_TASK TO CARRY OUT_
Retype exactly the lines that run from the start of the data to the line holding "You are a computer-use agent. The width", including both, and only those.

_RECORDS SHOWN_
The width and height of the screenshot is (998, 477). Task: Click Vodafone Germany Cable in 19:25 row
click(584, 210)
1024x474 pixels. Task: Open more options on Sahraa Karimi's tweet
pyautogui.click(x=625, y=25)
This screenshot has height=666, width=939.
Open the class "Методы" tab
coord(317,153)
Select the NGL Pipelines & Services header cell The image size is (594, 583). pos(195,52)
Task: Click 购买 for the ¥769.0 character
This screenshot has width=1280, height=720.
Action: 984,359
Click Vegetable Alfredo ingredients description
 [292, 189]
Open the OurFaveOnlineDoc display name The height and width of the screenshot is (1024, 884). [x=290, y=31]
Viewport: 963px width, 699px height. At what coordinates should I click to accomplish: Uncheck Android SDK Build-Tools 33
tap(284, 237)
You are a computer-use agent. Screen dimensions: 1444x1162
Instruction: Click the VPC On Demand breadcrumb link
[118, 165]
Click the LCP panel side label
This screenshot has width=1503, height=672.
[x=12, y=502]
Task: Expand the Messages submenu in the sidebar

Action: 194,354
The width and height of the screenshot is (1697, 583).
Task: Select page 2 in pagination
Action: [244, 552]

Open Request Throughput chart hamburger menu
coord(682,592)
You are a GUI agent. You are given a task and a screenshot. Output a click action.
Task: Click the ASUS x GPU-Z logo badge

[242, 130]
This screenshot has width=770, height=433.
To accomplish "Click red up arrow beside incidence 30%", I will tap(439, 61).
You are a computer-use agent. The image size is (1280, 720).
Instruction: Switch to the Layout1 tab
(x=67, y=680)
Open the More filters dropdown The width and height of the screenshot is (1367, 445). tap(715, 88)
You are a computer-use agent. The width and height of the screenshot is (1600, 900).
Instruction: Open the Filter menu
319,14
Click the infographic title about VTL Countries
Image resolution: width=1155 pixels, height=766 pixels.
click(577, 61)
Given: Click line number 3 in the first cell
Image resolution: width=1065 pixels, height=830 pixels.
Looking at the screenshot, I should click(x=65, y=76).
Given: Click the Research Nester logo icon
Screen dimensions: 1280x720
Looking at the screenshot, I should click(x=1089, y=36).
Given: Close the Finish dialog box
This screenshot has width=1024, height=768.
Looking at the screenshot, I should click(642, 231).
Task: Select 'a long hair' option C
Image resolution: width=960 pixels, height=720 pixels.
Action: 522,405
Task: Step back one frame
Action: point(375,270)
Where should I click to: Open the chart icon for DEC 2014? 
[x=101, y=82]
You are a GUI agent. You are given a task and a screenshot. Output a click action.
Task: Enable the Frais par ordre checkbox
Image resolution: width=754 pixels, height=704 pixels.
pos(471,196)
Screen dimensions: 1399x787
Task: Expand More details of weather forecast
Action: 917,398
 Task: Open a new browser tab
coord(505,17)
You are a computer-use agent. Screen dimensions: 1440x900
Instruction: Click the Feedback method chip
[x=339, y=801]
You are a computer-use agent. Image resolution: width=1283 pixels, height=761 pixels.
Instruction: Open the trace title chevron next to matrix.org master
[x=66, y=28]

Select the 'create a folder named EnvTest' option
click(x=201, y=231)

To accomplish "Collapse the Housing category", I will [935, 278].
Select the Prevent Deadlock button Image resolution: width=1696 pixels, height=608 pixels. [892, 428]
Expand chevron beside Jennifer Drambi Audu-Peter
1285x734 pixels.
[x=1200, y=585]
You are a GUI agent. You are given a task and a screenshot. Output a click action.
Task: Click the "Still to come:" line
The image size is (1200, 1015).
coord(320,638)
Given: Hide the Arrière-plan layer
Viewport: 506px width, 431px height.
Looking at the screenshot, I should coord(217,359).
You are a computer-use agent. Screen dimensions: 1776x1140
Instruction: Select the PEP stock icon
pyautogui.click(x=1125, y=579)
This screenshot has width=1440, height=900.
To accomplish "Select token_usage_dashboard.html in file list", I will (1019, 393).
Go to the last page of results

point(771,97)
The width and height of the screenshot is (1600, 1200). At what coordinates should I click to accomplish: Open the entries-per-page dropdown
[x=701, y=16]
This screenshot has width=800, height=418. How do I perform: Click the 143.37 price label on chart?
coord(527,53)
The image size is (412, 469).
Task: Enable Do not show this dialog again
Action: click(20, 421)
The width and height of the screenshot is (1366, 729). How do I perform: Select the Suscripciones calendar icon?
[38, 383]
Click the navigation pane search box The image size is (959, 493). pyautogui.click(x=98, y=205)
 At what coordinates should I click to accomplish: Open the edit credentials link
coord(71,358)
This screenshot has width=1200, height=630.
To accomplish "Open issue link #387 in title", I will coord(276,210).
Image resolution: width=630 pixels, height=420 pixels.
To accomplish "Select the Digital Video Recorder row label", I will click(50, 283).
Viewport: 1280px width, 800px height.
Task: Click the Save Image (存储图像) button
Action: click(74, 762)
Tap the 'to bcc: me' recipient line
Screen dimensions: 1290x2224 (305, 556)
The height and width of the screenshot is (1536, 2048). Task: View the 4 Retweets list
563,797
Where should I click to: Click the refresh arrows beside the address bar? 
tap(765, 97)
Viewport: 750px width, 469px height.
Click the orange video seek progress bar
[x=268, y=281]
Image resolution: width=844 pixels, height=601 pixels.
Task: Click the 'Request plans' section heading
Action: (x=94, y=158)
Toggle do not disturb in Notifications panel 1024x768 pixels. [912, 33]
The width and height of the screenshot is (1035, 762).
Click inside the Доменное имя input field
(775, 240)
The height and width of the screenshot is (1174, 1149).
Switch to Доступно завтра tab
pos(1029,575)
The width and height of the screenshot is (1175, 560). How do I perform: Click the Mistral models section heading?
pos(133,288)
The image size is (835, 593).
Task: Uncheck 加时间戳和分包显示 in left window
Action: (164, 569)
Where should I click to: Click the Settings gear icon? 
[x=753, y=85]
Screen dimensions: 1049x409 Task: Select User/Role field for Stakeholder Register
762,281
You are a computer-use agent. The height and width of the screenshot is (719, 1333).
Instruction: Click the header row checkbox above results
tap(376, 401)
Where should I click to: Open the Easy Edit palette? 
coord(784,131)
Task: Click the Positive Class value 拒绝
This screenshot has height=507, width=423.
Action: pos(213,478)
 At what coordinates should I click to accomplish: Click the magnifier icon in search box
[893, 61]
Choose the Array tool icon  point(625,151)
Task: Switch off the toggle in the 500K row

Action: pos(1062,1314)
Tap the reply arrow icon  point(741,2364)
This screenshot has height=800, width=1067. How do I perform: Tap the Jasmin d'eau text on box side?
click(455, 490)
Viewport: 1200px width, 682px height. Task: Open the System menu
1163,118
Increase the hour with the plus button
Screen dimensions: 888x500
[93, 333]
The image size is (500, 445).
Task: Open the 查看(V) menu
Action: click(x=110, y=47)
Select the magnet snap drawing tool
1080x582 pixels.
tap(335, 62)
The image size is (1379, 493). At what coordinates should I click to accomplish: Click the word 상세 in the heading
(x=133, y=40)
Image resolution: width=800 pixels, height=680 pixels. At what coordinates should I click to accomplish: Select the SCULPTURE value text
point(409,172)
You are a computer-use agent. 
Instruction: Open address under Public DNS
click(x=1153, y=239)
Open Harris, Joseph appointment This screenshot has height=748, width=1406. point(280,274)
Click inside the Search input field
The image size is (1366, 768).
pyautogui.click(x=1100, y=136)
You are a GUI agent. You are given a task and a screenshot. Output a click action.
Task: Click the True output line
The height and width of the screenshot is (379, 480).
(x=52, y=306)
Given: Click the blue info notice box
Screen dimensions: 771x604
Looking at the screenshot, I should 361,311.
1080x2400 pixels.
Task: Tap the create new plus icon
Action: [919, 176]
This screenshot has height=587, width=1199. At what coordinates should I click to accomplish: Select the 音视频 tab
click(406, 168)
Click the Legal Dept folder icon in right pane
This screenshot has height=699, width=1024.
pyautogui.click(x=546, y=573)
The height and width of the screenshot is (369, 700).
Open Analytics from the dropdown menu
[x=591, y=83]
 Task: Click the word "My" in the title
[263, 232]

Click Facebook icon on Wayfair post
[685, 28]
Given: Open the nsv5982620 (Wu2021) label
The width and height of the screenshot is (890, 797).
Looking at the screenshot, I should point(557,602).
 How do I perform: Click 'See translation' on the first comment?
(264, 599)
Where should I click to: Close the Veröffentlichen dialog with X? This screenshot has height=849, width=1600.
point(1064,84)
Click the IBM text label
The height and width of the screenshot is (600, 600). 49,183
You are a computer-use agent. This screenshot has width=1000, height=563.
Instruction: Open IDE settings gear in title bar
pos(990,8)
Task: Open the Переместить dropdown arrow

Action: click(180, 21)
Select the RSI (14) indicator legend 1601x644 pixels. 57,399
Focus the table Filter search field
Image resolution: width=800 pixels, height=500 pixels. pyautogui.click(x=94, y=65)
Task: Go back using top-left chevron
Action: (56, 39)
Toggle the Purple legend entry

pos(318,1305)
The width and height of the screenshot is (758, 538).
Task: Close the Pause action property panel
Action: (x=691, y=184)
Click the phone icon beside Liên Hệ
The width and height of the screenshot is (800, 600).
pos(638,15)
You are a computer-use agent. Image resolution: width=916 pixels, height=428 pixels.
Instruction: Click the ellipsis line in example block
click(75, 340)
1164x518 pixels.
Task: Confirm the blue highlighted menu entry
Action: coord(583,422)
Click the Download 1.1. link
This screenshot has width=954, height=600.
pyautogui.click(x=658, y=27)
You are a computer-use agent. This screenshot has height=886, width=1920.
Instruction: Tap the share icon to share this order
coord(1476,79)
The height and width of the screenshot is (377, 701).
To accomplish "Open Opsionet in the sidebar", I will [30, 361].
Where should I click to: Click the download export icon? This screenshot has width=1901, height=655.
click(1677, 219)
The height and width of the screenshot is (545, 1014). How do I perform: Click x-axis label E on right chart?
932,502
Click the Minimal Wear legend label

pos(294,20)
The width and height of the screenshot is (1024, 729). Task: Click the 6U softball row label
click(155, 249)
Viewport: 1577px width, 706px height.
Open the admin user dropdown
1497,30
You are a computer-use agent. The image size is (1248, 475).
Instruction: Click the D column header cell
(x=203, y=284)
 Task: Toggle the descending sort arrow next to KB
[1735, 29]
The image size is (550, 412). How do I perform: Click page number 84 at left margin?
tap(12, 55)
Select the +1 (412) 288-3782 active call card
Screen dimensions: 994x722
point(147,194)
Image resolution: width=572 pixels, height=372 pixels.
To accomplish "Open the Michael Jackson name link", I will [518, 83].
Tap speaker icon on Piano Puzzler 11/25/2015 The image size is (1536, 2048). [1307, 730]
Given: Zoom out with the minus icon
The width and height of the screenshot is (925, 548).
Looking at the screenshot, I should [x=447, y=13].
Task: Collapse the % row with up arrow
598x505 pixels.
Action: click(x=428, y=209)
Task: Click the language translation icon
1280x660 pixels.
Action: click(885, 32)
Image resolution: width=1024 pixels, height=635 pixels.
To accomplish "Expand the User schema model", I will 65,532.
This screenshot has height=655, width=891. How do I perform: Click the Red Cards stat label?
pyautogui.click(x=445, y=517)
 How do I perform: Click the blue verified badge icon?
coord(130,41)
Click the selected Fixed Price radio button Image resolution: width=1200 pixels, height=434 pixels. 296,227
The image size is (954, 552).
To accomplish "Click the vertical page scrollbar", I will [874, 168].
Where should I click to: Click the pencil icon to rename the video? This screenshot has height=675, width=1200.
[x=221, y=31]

_REPLY TO THE TASK_
The width and height of the screenshot is (998, 477). Task: Click Vodafone Germany Cable in 19:25 row
click(584, 210)
1024x474 pixels. Task: Open more options on Sahraa Karimi's tweet
pyautogui.click(x=625, y=25)
This screenshot has height=666, width=939.
Open the class "Методы" tab
coord(317,153)
Select the NGL Pipelines & Services header cell The image size is (594, 583). pos(195,52)
Task: Click 购买 for the ¥769.0 character
This screenshot has width=1280, height=720.
Action: 984,359
Click Vegetable Alfredo ingredients description
 [292, 189]
Open the OurFaveOnlineDoc display name The height and width of the screenshot is (1024, 884). [x=290, y=31]
Viewport: 963px width, 699px height. At what coordinates should I click to accomplish: Uncheck Android SDK Build-Tools 33
tap(284, 237)
You are a computer-use agent. Screen dimensions: 1444x1162
Instruction: Click the VPC On Demand breadcrumb link
[118, 165]
Click the LCP panel side label
This screenshot has width=1503, height=672.
[x=12, y=502]
Task: Expand the Messages submenu in the sidebar

Action: 194,354
The width and height of the screenshot is (1697, 583).
Task: Select page 2 in pagination
Action: [244, 552]

Open Request Throughput chart hamburger menu
coord(682,592)
You are a GUI agent. You are given a task and a screenshot. Output a click action.
Task: Click the ASUS x GPU-Z logo badge

[242, 130]
This screenshot has width=770, height=433.
To accomplish "Click red up arrow beside incidence 30%", I will tap(439, 61).
You are a computer-use agent. The image size is (1280, 720).
Instruction: Switch to the Layout1 tab
(x=67, y=680)
Open the More filters dropdown The width and height of the screenshot is (1367, 445). tap(715, 88)
You are a computer-use agent. The width and height of the screenshot is (1600, 900).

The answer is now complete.